Thousands of WordPress websites are at risk of being completely taken over by hackers, after the updating process of multiple plugins was compromised to deploy malicious code.
Security researchers from Wordfence, an organization that monitors the security of the world’s biggest website builder platform, warned that they so far discovered five plugins whose patching functionality had been poisoned.
When users patch these WordPress plugins, they receive a piece of code that creates a new admin account, whose credentials are then sent to the attackers. Therefore, the threat actors (whose identity has not yet been discovered) gain full, unabated access to the website.
WordPress risks
The plugins are called Social Warfare, BLAZE Retail Widget, Wrapper Link Elementor, Contract Form 7 Multi-Step Addon, and Simply Show Hooks. Cumulatively, these five plugins have 36,000 installs, with Social Warfare being by far the most popular one (30,000 installs).
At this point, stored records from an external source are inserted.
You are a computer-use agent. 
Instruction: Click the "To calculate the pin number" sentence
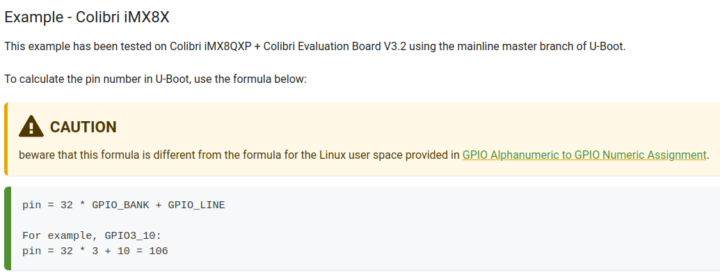point(155,79)
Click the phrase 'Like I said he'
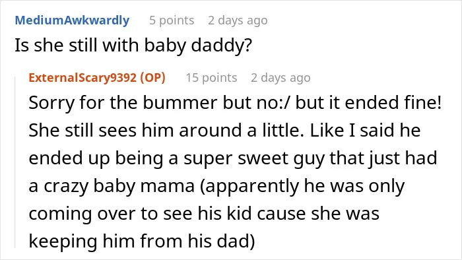The height and width of the screenshot is (260, 462). point(365,130)
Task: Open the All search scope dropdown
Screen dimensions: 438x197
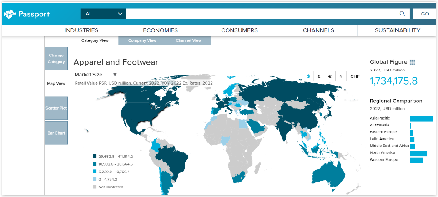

At press time, it was not yet determined how the attackers managed to compromise the patching process for these five plugins. Journalists at Ars Technica tried reaching out to the developers, but received no answer (some didn’t even list any contact information on the plugin websites making it impossible to communicate).
WordPress is generally considered a secure website building platform. But it has a rich store of third-party themes and plugins, many of which are not as protected, or maintained, as the underlying platform. As such, they are a great entry point for threat actors.
Furthermore, the themes and plugins can be both free-to-use and commercial, and the former ones are often abandoned, or maintained by a single developer/hobbyist. Hence, WordPress administrators should be very careful when installing third-party additions to their websites, and make sure they install only those they are intending to use. Finally, they should keep them updated at all times and keep an eye out for news on vulnerabilities.